ФРАГМЕНТ ДОКУМЕНТА =>
╭──

Показательна также политика негосударственных вузов, которые, по общему признанию, в наибольшей степени реализуют в сфере образования рыночные принципы. 97% новых негосударственных вузов заняты предоставлением услуг в области гуманитарного образования (Семенов, 2002), а 75% всех новых учебных курсов относятся к менеджменту, юриспруденции и экономическим дисциплинам (Дежина, 1999).
Описанные тенденции действуют и на уровне аспирантуры и докторантуры. Уже в 1998 г. более 40% выпускников аспирантуры составляли гуманитарии, что в числовом выражении равнялось 7230 человек, в то время как в 1995 г. их было всего 4260 (Шиянова, 2001). Примерно треть выпуска аспирантов приходилась на экономические науки. Количество экономистов, которых среди выпускников аспирантуры с 1995 г., когда их было 993 чел., к 1998 г., когда их стало 2052, возросло более чем в 2 раза. А среди выпускников докторантуры число экономистов за эти годы увеличилось на 29% с 54 до 76 человек (там же). Заметный прирост выпускников аспирантуры и докторантуры происходил также в таких областях, как право и социология. Но максимальное троекратное приращение выпуска аспирантов и докторантов пришелся на политологию, где, например, количество докторантов возросло с 17 человек в 1995 г. до 51 в 1998 г. (там же)6.
С начала 1990‐х параллельно с оттоком высококвалифицированных кадров из науки наблюдается значительное увеличение численности аспирантов: с 50,3 тыс. чел. в 1993 г. до 142,7 тыс. чел. в 2004 г., причем, как отмечает Л.Е. Варшавский, этот прирост связан в основном с лавинообразным ростом численности аспирантур (в основном региональных), где обучается почти 90% всех аспирантов нашей страны (Варшавский, 2006). При этом особо быстрыми темпами происходит прирост численности аспирантов именно в социальных науках, которые в 1994 г. составляли 34,2%, а в 2004 г. уже 50,2% (там же).

╰──

СОДЕРЖИМОЕ НАБОРА ДАННЫХ =>
╭──

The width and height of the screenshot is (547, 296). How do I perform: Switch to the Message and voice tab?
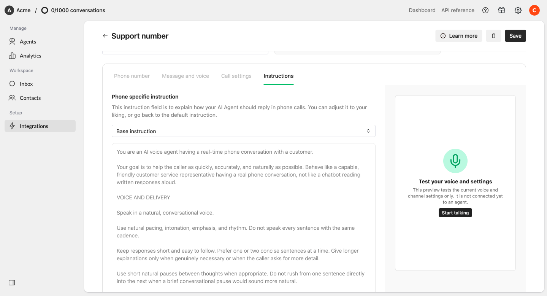(x=186, y=76)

╰──

РАБОЧИЕ ИНСТРУКЦИИ =>
A. Перепечатайте без изменений часть отрывка об аспирантуре, начиная с "Описанные тенденции действуют" и заканчивая "г. (там же)6.".
B. Какую долю всех аспирантов составляли аспиранты в социальных науках в 2004 году, согласно отрывку об аспирантуре?
C. Подхватите отрывок об аспирантуре с того места, где он заканчивается, и продолжите его.
Список здесь ни при чем.

ОТВЕТЫ НА ЗАДАНИЯ =>
A.
Описанные тенденции действуют и на уровне аспирантуры и докторантуры. Уже в 1998 г. более 40% выпускников аспирантуры составляли гуманитарии, что в числовом выражении равнялось 7230 человек, в то время как в 1995 г. их было всего 4260 (Шиянова, 2001). Примерно треть выпуска аспирантов приходилась на экономические науки. Количество экономистов, которых среди выпускников аспирантуры с 1995 г., когда их было 993 чел., к 1998 г., когда их стало 2052, возросло более чем в 2 раза. А среди выпускников докторантуры число экономистов за эти годы увеличилось на 29% с 54 до 76 человек (там же). Заметный прирост выпускников аспирантуры и докторантуры происходил также в таких областях, как право и социология. Но максимальное троекратное приращение выпуска аспирантов и докторантов пришелся на политологию, где, например, количество докторантов возросло с 17 человек в 1995 г. до 51 в 1998 г. (там же)6.

B. 50,2%.

C.
Востребованность системой образования содействует «буму» социогуманитарной науки и облегчает адаптацию ее представителей к нашему специфическому рынку. И, хотя их среднестатистическая зарплата по‐прежнему свидетельствует о незавидном состоянии российской интеллигенции, в некоторых, причем не только в элитных, вузах она выглядит вполне достойно. Но, как всегда в нашей стране, куда лучшие возможности заработать предоставляет теневая экономика в данном случае теневая экономика образования. Ее масштабы оцениваются разумеется, очень приблизительно суммой порядка 2 млрд. долл. в год, из которых (опять же приблизительно) лишь четвертая часть идет на взятки и т.п., а остальное на формально не зарегистрированные, но вполне заслуженные гонорары репетиторов. И вполне понятно твердое сопротивление основной части вузовских преподавателей введению Единого государственного экзамена, ведь после его введения «натаскивать» будут не на вступительные экзамены в вузы, а на ЕГЭ и соответствующие полтора миллиарда долларов двинутся от вузовских репетиторов к школьным.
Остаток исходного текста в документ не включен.